У Щепкина слабели с годами физические силы, но не талант и не искусство. Он умер 11 августа 1863 года – на службе родному искусству, совершая свою гастрольную поездку по югу. Он умер с именем Гоголя на устах. Почти сутки лежал он в забытьи, но вдруг потребовал: «Скорей, скорей одеваться!» – «Куда вы, Михаил Семенович? – с недоумением спрашивал его слуга. – Что вы, бог с вами, лягте!» – «Как куда? Скорей к Гоголю». – «К какому Гоголю?» – «Как к какому? Николаю Васильевичу». – «Да что вы, родной, господь с вами, успокойтесь, лягте. Гоголь давно умер». – «Умер? – спросил Михаил Семенович. – Умер… да, вот что…» Низко опустил голову, покачал ею, отвернулся лицом к стене и навеки заснул.
Принято говорить, что актер умирает навсегда, сходя со сцены.
Это не относится к Щепкину.
Созданные им образы – и прежде всего Фамусов и Городничий – продолжали жить в памяти всех, кто их видел. Они продолжают жить в творчестве тех актеров, которые приняли и принимают по наследству от Щепкина эти и другие роли: играть «по Щепкину» – значило и значит играть эти роли «по Грибоедову» и «по Гоголю»; значило и значит играть их с жизненной правдой и высоким искусством, отданным на служение родине.
Несколько поколений русских актеров были прямыми учениками Щепкина, и нет ни одного сколько-нибудь значительного русского актера в прошлом и настоящем, который бы не изучал его записки, письма и воспоминания о нем, который не учился бы у Щепкина трудному искусству актера, ибо, говоря словами Герцена, Щепкин «создал правдуна русской сцене, он первый стал не театраленна театре».
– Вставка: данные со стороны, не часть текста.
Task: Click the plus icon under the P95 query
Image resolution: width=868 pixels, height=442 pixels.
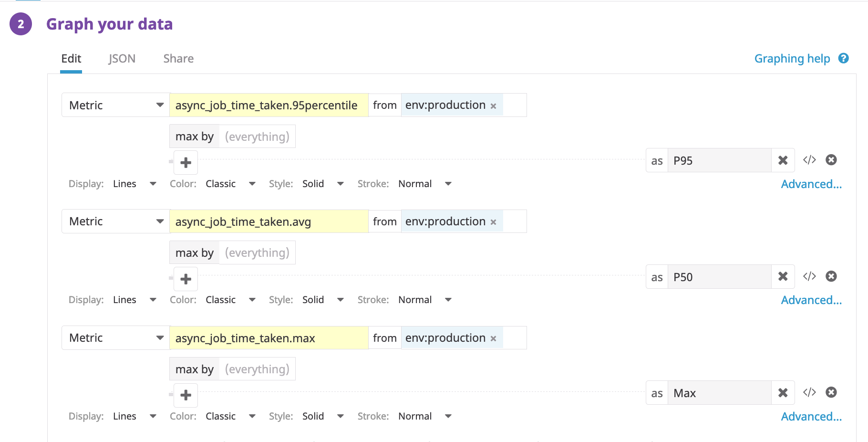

«Дом Щепкина» – так называют Малый театр, когда желают отметить его историческое почетное место в русском искусстве. «Дом Щепкина» – это значит превосходная школа актерского мастерства, сценической правды и высокого служения в искусстве народу и родине.
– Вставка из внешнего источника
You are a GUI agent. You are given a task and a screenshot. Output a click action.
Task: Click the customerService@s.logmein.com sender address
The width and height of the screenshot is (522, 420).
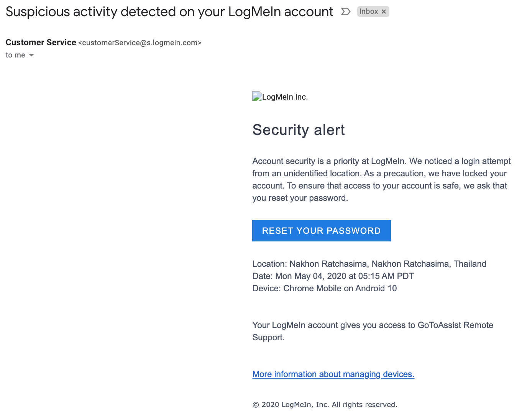coord(140,43)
В самый год смерти Щепкина – 1863 – родился К. С. Станиславский. Основывая вместе с Вл. И. Немировичем-Данченко в 1898 году Художественный театр, он взял себе девизом слова Щепкина: «Искусство настолько высоко, насколько близко к природе». Вся деятельность Художественного театра, произведшая переворот в русском и европейском театре, была утверждением и развитием тех основ неприкрашенной правды и мужественной простоты, которым всегда был верен Щепкин. В своих сочинениях об искусстве актера Станиславский развивает мысли Щепкина, выработанные им в течение без малого 60-летней своей актерской деятельности.
Щепкин нес в своих образах те же высокие идеи народного освобождения и высокой человечности, которыми пламенели Пушкин, Гоголь, Белинский, Герцен. Он был поистине «школою гуманности».
Пример Щепкина всегда перед глазами советского актера: каждым шагом своей жизни, каждым своим словом Щепкин учит художника быть гражданином, быть верным сыном родной страны.
И когда великий артист умер, Герцен, написавший, что Щепкин и Мочалов, без сомнения, два лучших артиста среди артистов Европы, которых он когда-либо видел, продолжал: «Оба принадлежат к тем намекам на сокровенные силы и возможности русской натуры, которые делают незыблемой нашу веру в будущность России».
Это светлое будущее России не в состоянии омрачить никакие испытания и никакие покушения на него врагов русского народа.
Народу, который дал в искусстве Пушкина и Глинку, Гоголя и Щепкина и десятки, сотни других великих имен во всех областях культуры, – такому народу принадлежит широкий и свободный путь в истории.